The author would like to thank Charlotte Gere for her invaluable assistance with identifying the traditional costumes depicted in this painting.

The Love Letter

The Love Letter, by G. A. Storey R.A. (1834-1919). 1861. Oil on canvas; 23 1/2 x 19 5/8 inches (59.8 x 49.7 cm). Private collection. [Click on the image to enlarge it.]

Storey's early work was strongly influenced by the Pre-Raphaelites but in the late 1850s he fell more under the influence of Charles Robert Leslie and began to paint more figurative and narrative genre pictures. Storey had first met Leslie in 1851 at a time when Storey was just embarking on his career as an artist. The Love Letter is an intermediate work as he was leaving his Pre-Raphaelite period behind but before moving towards his works influenced by Dutch seventeenth-century painting that brought him better financial success. As Storey himself noted about his career: "In my own art I had tried the sad, the sentimental, the historical, and works of high aim, such as Saints and Holy Families, besides landscapes and nude figures, all with very modified success, as far as salary went" (339).
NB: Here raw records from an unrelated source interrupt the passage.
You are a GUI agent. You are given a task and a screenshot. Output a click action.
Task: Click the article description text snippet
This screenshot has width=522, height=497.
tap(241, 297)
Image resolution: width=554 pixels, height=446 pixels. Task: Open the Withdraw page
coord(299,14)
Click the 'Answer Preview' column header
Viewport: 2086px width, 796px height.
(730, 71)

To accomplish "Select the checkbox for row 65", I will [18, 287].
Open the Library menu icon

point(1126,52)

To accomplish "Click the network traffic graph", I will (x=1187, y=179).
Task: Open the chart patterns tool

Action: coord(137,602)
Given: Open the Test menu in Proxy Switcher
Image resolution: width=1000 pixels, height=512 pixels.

This work, showing a young woman apparently receiving a love letter delivered by a friend, does not appear to have been shown in one of the usual London exhibition venues. It is somewhat reminiscent in setting, costume, palette and mood to his Griselda At the Well of 1860, his painting from a year earlier. The principal young woman is shown leaning against a fence with a far away look, perhaps thinking about her absent lover, while her friend places the letter in her left hand. Both girls are dressed in traditional folk attire. The exact origin of these costumes is difficult to pinpoint, but they are possibly Italian from the Venetian region. The blouses and midriff laced waistbands are right for this area but some elements, such as the jacket the left hand figure is wearing, might almost be Spanish. Apparently Storey had a very well stocked studio wardrobe at his disposal. A village is seen in the right midground while in the background can be seen a range of blue hills and a bright blue sky. The foreground is not treated in the meticulous detail seen in Storey's earlier works when he was still under the spell of Pre-Raphaelitism.

An engraving of a very different painting by Storey called The Love-Letter was published in The Windsor Magazine in 1905 (p. 623) and in The Illustrated London News, Vol. 134, in June as a supplement to the summer number of 1909. This version of the theme had been painted in 1901.

Bibliography

Margaux, Adrian. "The Art of Mr. G. A. Storey, A.R. A." The Windsor Magazine XXII (1905): 623.

Storey, G. A.: Sketches from Memory. London: Chatto and Windus, 1899.